= Saneeya Hussain =

Pakistani journalist (1954–2005)

Saneeya Hussain (13 August 1954 – 20 April 2005) was a Pakistani journalist and environmentalist. She married a Brazilian man in 1998 and died in Brazil in 2005.

==Biography==
Saneeya began her career at MNJ Pakistan working for Javed Jabbar as a copywriter in 1978. In the mid-eighties, Saneeya edited The Star Weekend magazine. The paper was a platform for dissenting views. Banned columnists had to keep changing their names to continue writing, and the women’s movement that was so alive in those days found plenty of space in the magazines pages. She was also a member of the Shirkat Gah Collective which catalyzed the Women’s Action Forum, the lobby group that so fiercely resisted the Zia regime. When “the red scribbles from upstairs” got unbearable, in early 1988, she left.
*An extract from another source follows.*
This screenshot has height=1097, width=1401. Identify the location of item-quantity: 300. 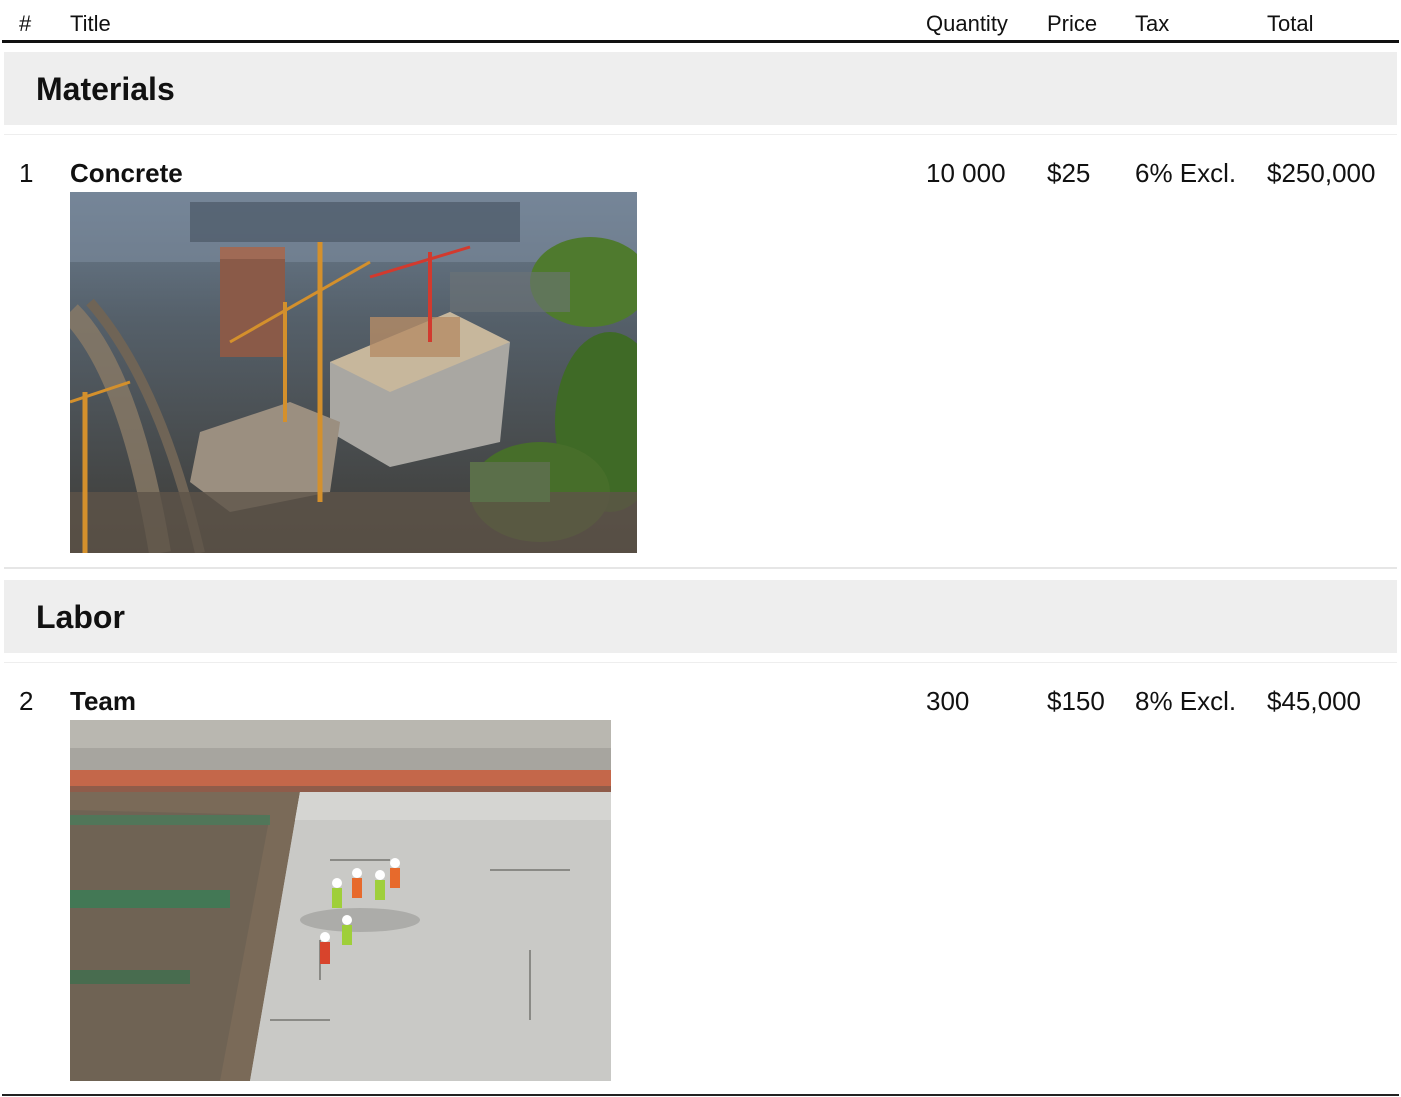
(948, 701).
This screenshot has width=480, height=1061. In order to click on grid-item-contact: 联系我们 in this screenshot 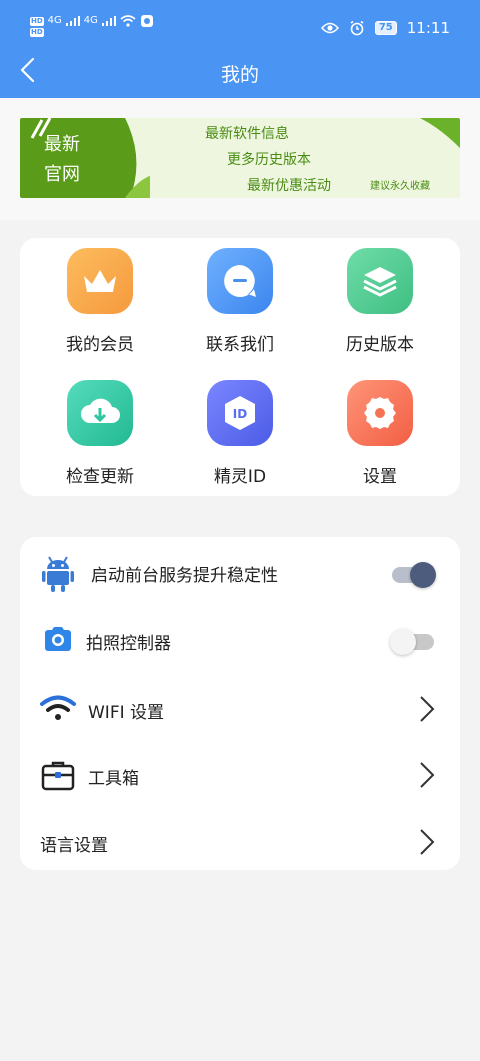, I will do `click(240, 296)`.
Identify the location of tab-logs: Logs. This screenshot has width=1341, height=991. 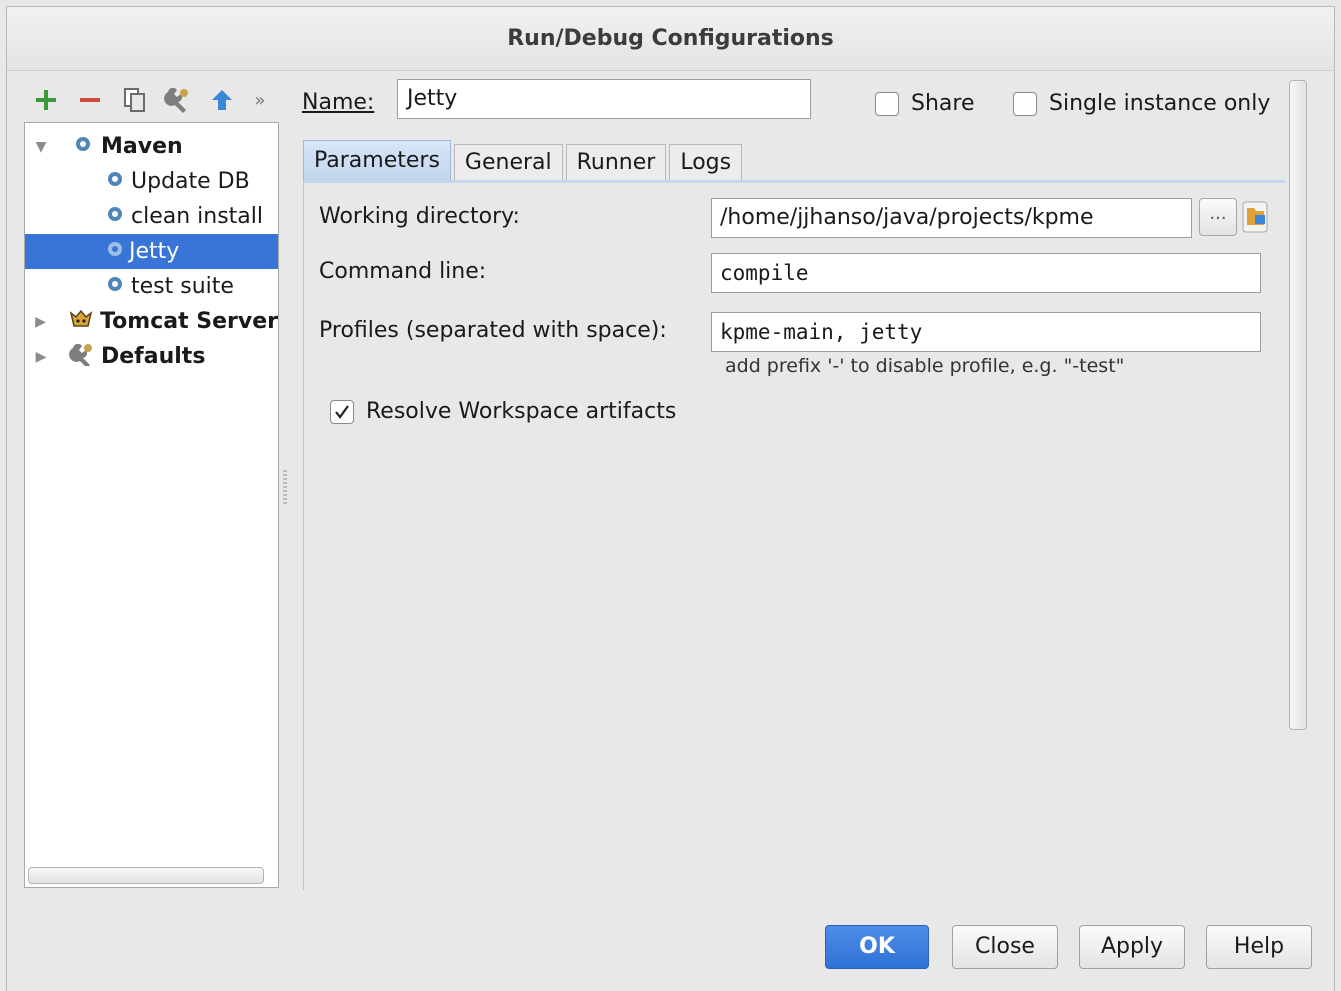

Saneeya moved on to join the World Conservation Union (IUCN) – and was also one of the first Pakistanis to participate in people-to-people contact with Indian environmentalists. She also set up the pioneering Journalists Resource Centre that trained and encouraged journalists in environmental reporting.

Saneeyas involvement in the Pakistan's National Conservation Strategy (NCS) drafted at that time included the path-breaking NCS Bulletin (later The Way Ahead magazine), and its Urdu counterpart, Jareeda, edited by Obaidullah Baig.